Shark(https://github.com/amplab/shark/wiki/Shark-User-Guide) Shark is a large-scale data warehousing system designed for Spark, which is compatible with hive ... Balabala
Shark, Spark SQL, Hive on Spark, and the future of SQL on spark
Shark will stop development, and Spark SQL will replace and be compatible with shark 0.9all features and provides additional functionality.
The disadvantages of Hive:
    • poor performance;
    • In order to perform interactive queries, expensive and private data warehouses need to be deployed, and these data warehouses (EDWS) require rigorous and lengthy ETL processing.
The significant performance differences between Hive and Edws led the industry to suspect that the generic data processing engine had inherent flaws in query processing. Many people believe that interactive SQL requires an expensive professional query system (relative to the universal data engine. ) (e.g. Edws). Shark is one of the first interactive SQL tools built on a Hadoop system and is the only one built on spark.   Shark proves that hive's flaws are not inherent, and that a common data engine like spark can do it at the same time: as fast as EDW, as large as hive/mapreduce. From Shark to Spark SQL
Shark is based on the hive code and is swapped out for a partial physical execution plan of hive (by swapping out the physical execution engine part of Hive). This approach allows shark users to accelerate hive queries, but Shark inherits the large and complex code baselines of hive that make shark difficult to optimize and maintain.  As we encounter the upper limit of performance optimization and some of the complex analysis functions of integrated SQL, we find that the framework of the mapreduce design of hive limits the development of shark. Based on the above reasons, we stopped shark the development of this standalone project and turned to spark SQL. Spark SQL isas a spark component, make the most of Spark's work from scratch. This new design makes our data faster and ultimately delivers a better and more powerful tool for the user to experience. For SQL users, spark SQL provides good performance and is compatible with shark, hive.  (Performance increases by one order of magnitude). For spark users, spark SQL provides simple (narrow-waist) operations on structured data.  That's true. For advanced data analysis unifies the use of SQL (Structured Query Language) and imperative language. For a master of Open source, Spark SQL provides a new and elegant way to build a query plan. People can easily add new optimizations within this framework. We are also touched by the enthusiasm of the open source contributors ... Balabala
Hive on Spark Project (HIVE-7292) says that everyone wants hive to support the hive on spark function as soon as possible. And how good the future is. Balabala







From for notes (Wiz)

Past life: Hive, Shark, Spark SQL

Contact Us

The content source of this page is from Internet, which doesn't represent Alibaba Cloud's opinion; products and services mentioned on that page don't have any relationship with Alibaba Cloud.
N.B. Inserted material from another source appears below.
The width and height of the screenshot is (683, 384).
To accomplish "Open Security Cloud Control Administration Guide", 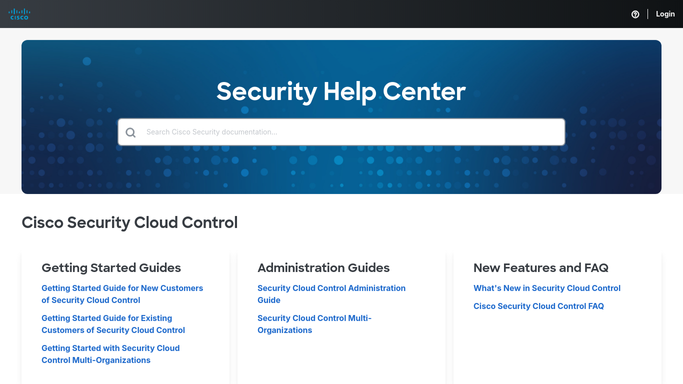I will click(331, 294).
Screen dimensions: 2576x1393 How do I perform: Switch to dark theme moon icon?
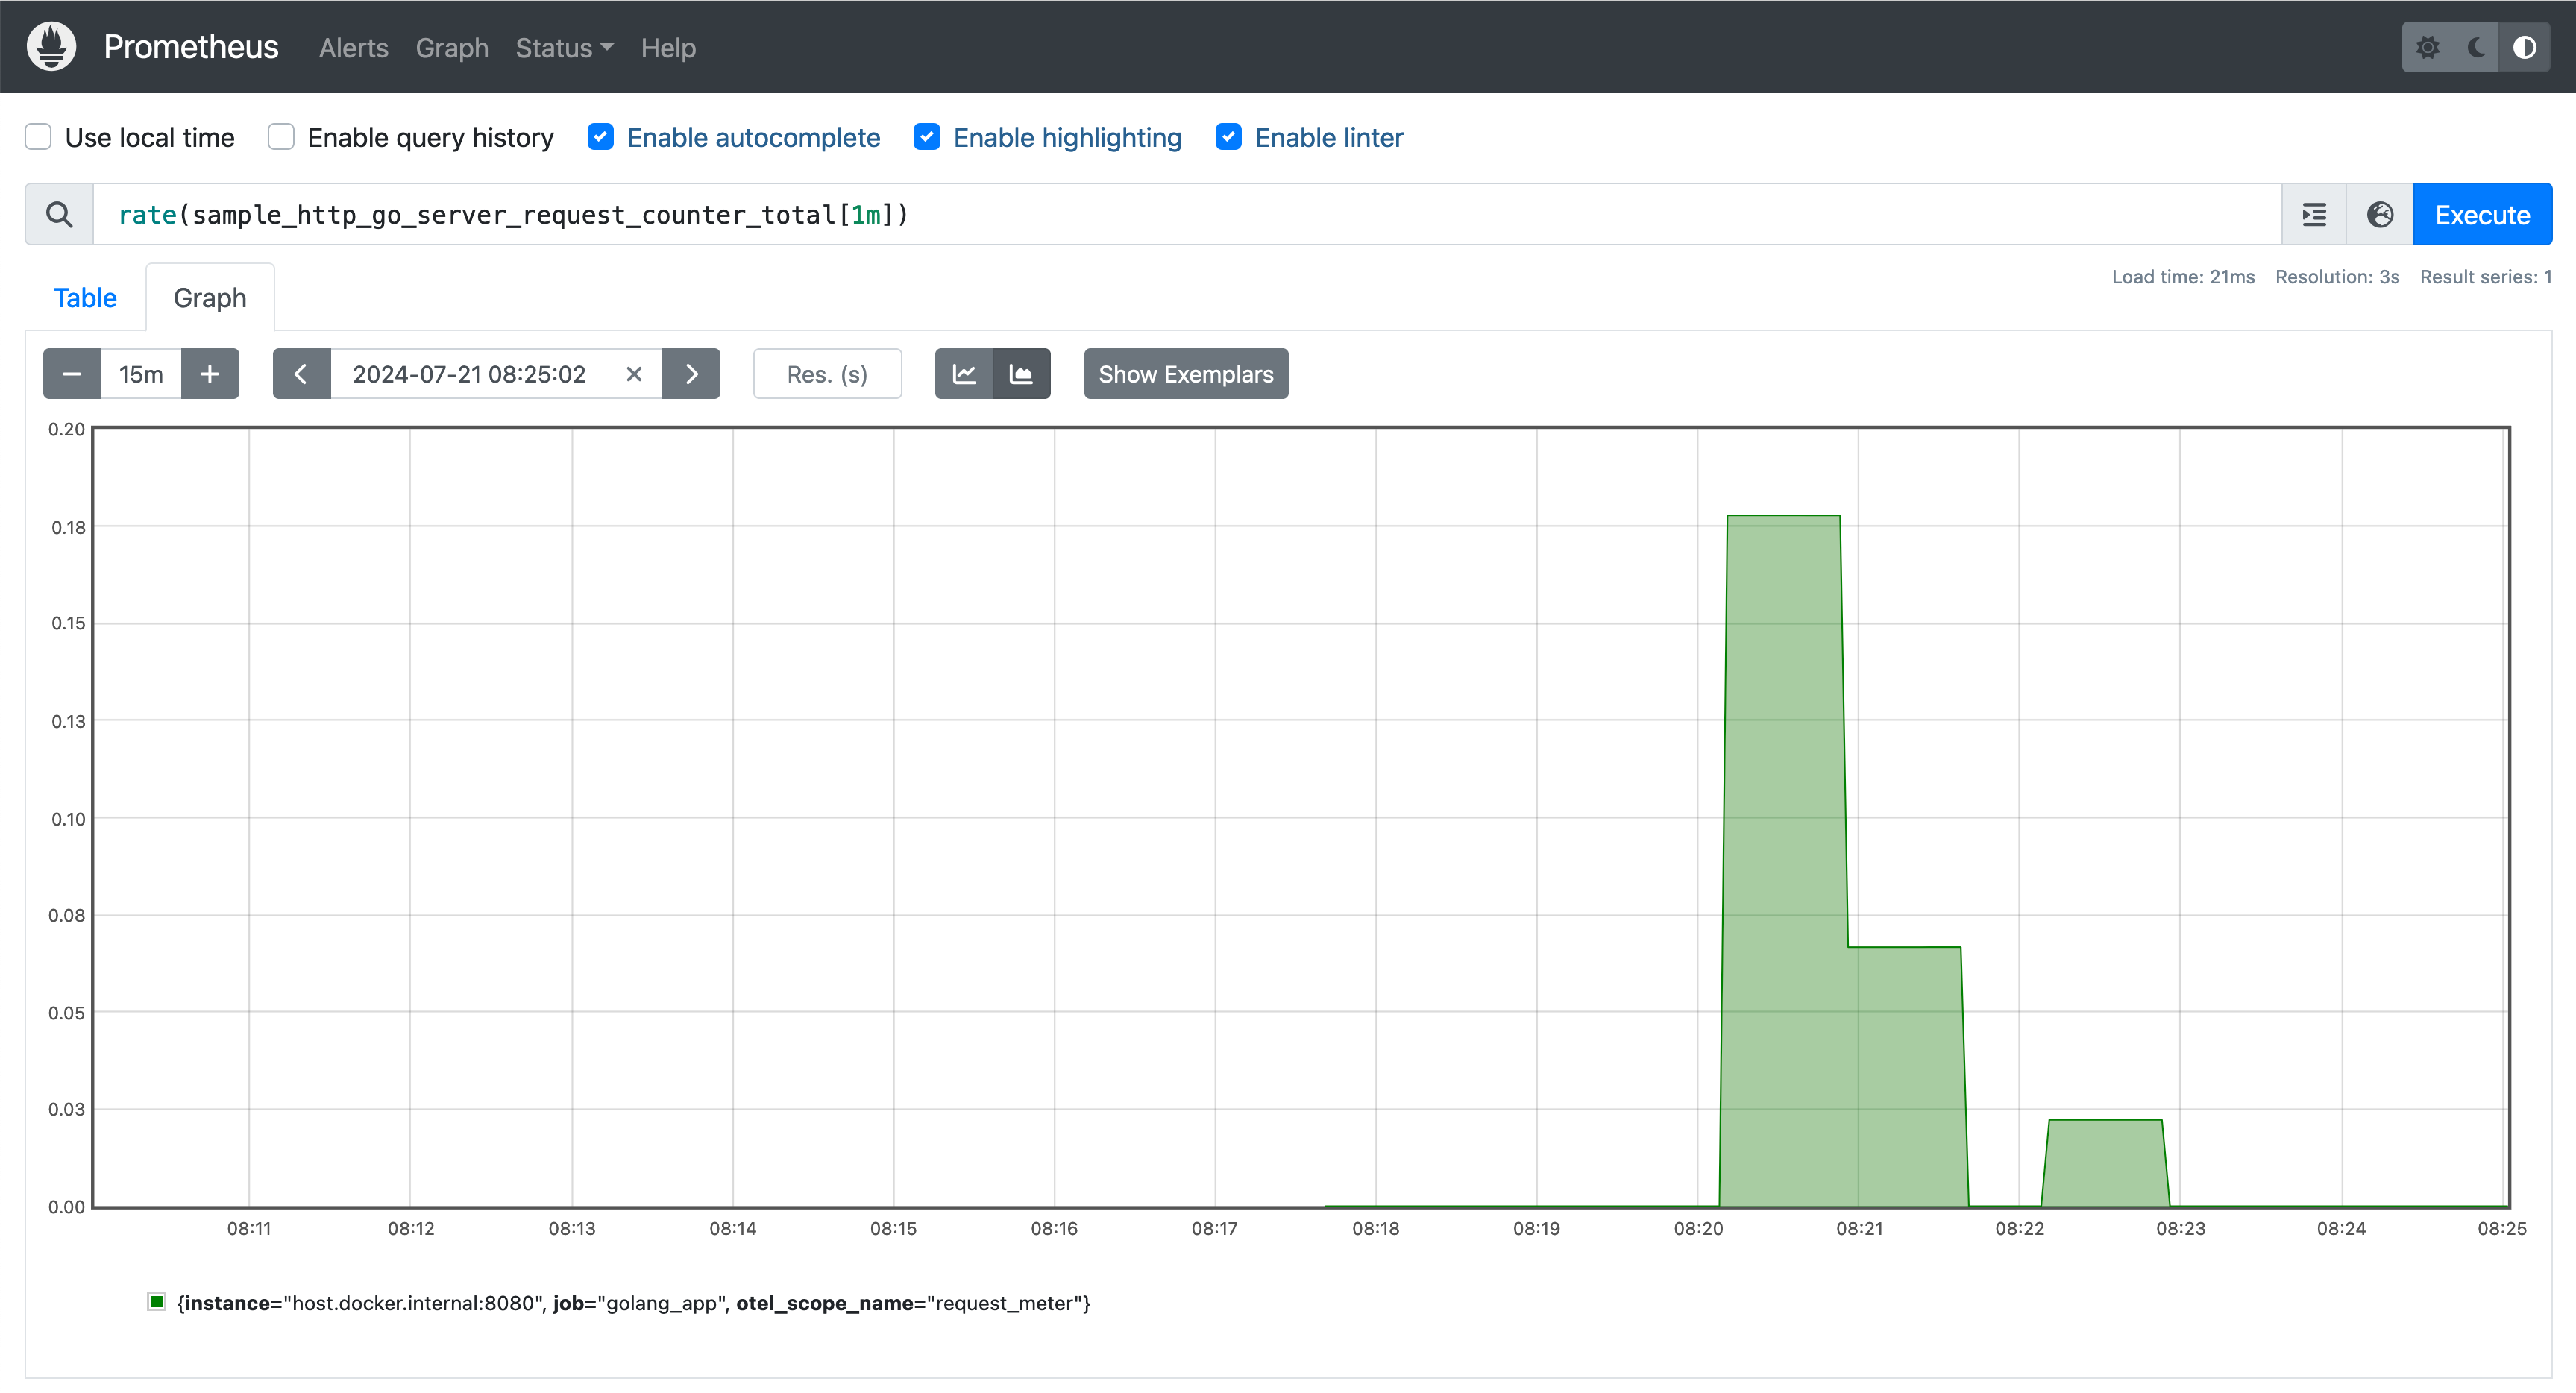coord(2476,47)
If the content of the page makes you feel confusing, please write us an email, we will handle the problem within 5 days after receiving your email.

If you find any instances of plagiarism from the community, please send an email to: info-contact@alibabacloud.com and provide relevant evidence. A staff member will contact you within 5 working days.

A Free Trial That Lets You Build Big!

Start building with 50+ products and up to 12 months usage for Elastic Compute Service

  • Sales Support

    1 on 1 presale consultation

  • After-Sales Support

    24/7 Technical Support 6 Free Tickets per Quarter Faster Response

  • Alibaba Cloud offers highly flexible support services tailored to meet your exact needs.